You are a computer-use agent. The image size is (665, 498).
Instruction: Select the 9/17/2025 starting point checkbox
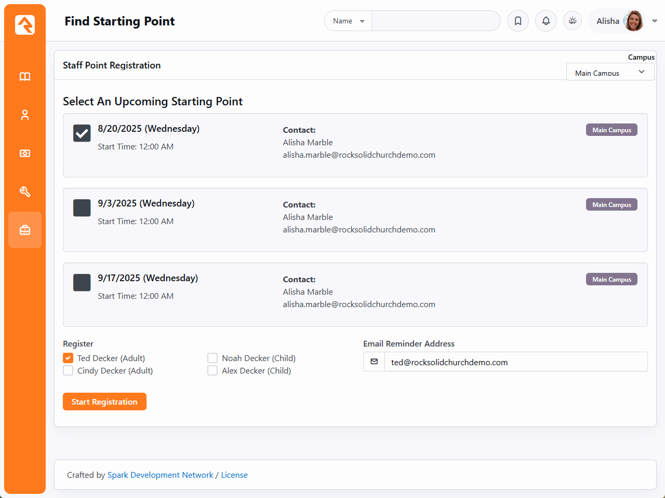coord(82,283)
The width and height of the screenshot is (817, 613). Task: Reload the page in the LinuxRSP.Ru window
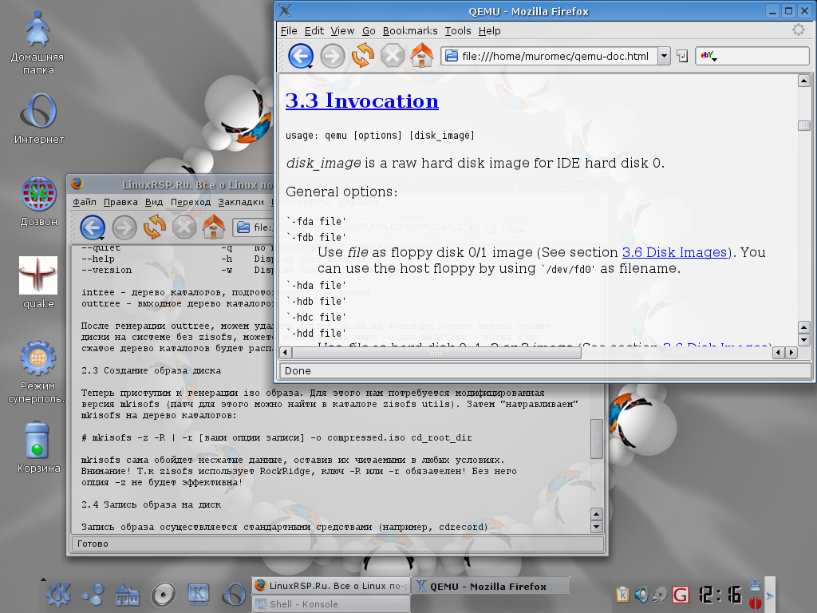coord(154,227)
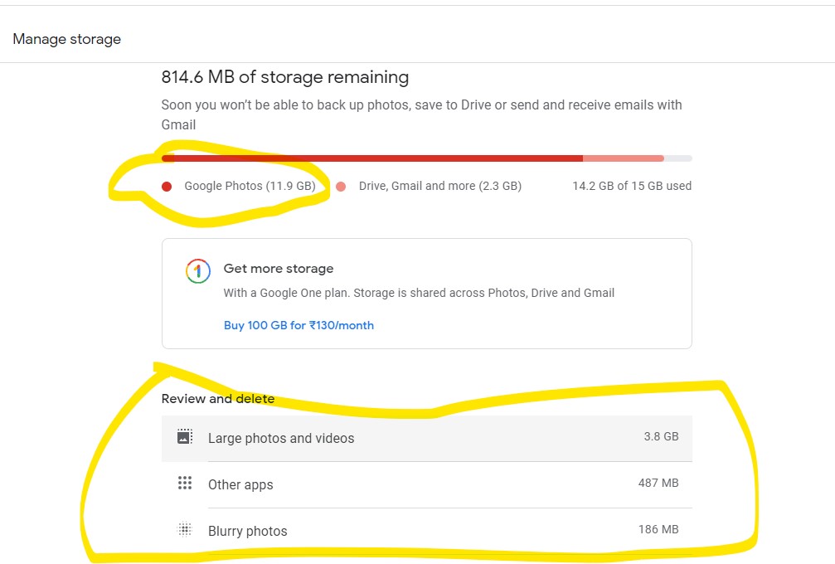Image resolution: width=835 pixels, height=564 pixels.
Task: Click the red Google Photos legend dot
Action: (167, 187)
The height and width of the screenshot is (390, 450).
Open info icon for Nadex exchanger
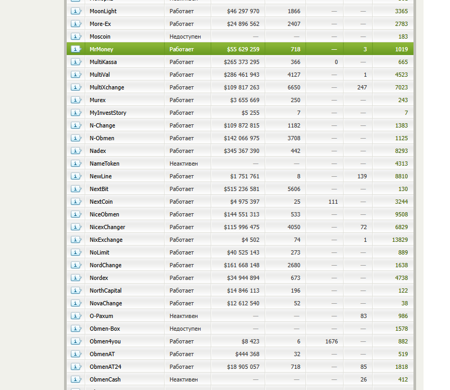[76, 151]
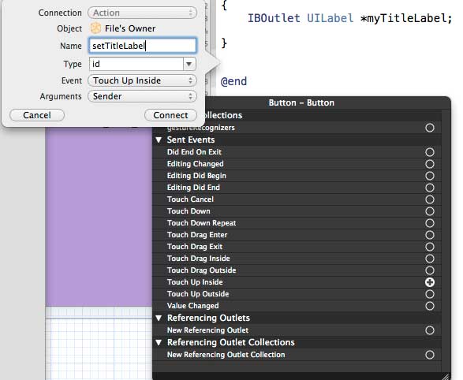The image size is (463, 380).
Task: Click the Connect button
Action: (x=170, y=115)
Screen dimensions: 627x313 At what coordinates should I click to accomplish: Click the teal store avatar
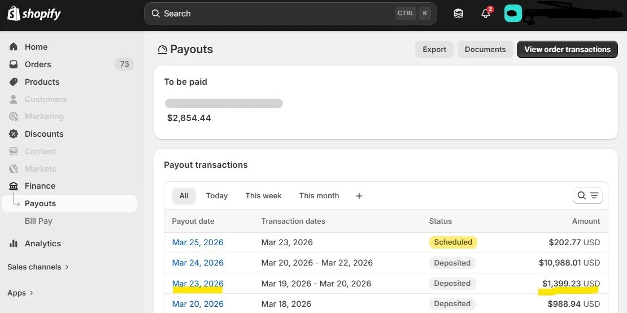point(513,14)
****
(What to produce) Rewrite all the items above with "screenshot" changed to "screen capture" wherever it appears, keeping everything else the same. Leave the pictures out.

(Response for this exercise)
You are a computer-use agent. The image size is (665, 498).
Instruction: Select the 9/17/2025 starting point checkbox
coord(82,283)
The width and height of the screen capture is (817, 613). Task: Reload the page in the LinuxRSP.Ru window
coord(154,227)
Image resolution: width=835 pixels, height=564 pixels.
Task: Click the red Google Photos legend dot
Action: (167, 187)
The height and width of the screen capture is (390, 450).
Open info icon for Nadex exchanger
[76, 151]
The image size is (463, 380).
Task: Click the Connect button
Action: (x=170, y=115)
Screen dimensions: 627x313 At what coordinates should I click to accomplish: Click the teal store avatar
point(513,14)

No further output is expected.